Exercise description - Below is a block of entries; repeat exactly the lines starting at the line that contains "Audiovisueel (222, 132)" and ending at the line that contains "hearing loss (82, 1580)", both included.
>>>
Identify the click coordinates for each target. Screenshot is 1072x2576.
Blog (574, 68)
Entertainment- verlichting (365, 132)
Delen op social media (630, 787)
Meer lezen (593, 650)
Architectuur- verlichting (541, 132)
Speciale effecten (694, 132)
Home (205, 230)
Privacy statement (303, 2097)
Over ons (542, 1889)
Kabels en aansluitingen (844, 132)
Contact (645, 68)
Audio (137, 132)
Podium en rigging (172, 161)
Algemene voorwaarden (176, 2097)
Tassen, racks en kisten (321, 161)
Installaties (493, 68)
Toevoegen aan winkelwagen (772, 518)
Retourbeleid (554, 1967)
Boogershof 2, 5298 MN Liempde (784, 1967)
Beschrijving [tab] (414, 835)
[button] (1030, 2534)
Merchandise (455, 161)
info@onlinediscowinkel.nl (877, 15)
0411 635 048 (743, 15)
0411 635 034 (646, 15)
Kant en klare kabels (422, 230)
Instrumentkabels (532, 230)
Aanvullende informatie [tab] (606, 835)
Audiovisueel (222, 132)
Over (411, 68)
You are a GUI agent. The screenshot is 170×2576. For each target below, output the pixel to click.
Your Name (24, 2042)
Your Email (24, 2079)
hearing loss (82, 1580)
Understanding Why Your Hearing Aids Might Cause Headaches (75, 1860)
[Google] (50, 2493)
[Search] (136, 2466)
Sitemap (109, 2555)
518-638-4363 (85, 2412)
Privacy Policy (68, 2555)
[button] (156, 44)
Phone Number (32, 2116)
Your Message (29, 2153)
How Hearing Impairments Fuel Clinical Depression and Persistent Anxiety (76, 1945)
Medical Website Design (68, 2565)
<<<
Answer -
Audiovisueel (222, 132)
Over (411, 68)
You are a GUI agent. The screenshot is 170×2576. For each target below, output the pixel to click.
Your Name (24, 2042)
Your Email (24, 2079)
hearing loss (82, 1580)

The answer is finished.